• **DATA SUPPLIED**:
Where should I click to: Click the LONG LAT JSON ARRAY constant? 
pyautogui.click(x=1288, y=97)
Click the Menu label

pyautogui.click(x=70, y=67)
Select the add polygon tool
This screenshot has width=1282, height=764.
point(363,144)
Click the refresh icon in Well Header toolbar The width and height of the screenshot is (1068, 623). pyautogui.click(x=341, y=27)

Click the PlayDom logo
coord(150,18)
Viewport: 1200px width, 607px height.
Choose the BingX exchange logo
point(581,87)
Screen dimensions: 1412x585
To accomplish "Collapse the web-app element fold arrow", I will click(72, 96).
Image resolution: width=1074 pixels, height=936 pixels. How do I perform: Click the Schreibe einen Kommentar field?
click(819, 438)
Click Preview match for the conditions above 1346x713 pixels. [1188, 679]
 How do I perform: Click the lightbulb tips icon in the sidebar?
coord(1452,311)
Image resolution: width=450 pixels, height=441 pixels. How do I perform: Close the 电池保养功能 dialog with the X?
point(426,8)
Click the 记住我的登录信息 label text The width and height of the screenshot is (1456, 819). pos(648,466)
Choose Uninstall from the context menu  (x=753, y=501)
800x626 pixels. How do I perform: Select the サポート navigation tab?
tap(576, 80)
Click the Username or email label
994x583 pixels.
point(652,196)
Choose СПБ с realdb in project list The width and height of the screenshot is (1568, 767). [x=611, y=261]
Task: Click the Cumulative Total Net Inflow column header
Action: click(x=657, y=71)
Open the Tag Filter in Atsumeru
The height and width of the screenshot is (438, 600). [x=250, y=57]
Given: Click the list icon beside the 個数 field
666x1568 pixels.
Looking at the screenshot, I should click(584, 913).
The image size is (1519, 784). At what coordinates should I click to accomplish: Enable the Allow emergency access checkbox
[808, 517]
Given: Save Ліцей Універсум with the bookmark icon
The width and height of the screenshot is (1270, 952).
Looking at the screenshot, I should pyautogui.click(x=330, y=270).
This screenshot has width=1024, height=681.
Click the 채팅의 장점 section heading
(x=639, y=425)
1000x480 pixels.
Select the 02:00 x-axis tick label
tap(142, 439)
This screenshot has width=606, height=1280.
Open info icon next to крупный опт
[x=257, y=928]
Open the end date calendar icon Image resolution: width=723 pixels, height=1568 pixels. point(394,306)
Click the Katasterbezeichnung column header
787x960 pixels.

• **ASSIGNMENT**:
Starting with the line that contains "Open info icon next to крупный опт", output every line through the end of the listing above, unchanged.

• **RESPONSE BOX**:
Open info icon next to крупный опт
[x=257, y=928]
Open the end date calendar icon Image resolution: width=723 pixels, height=1568 pixels. point(394,306)
Click the Katasterbezeichnung column header
787x960 pixels.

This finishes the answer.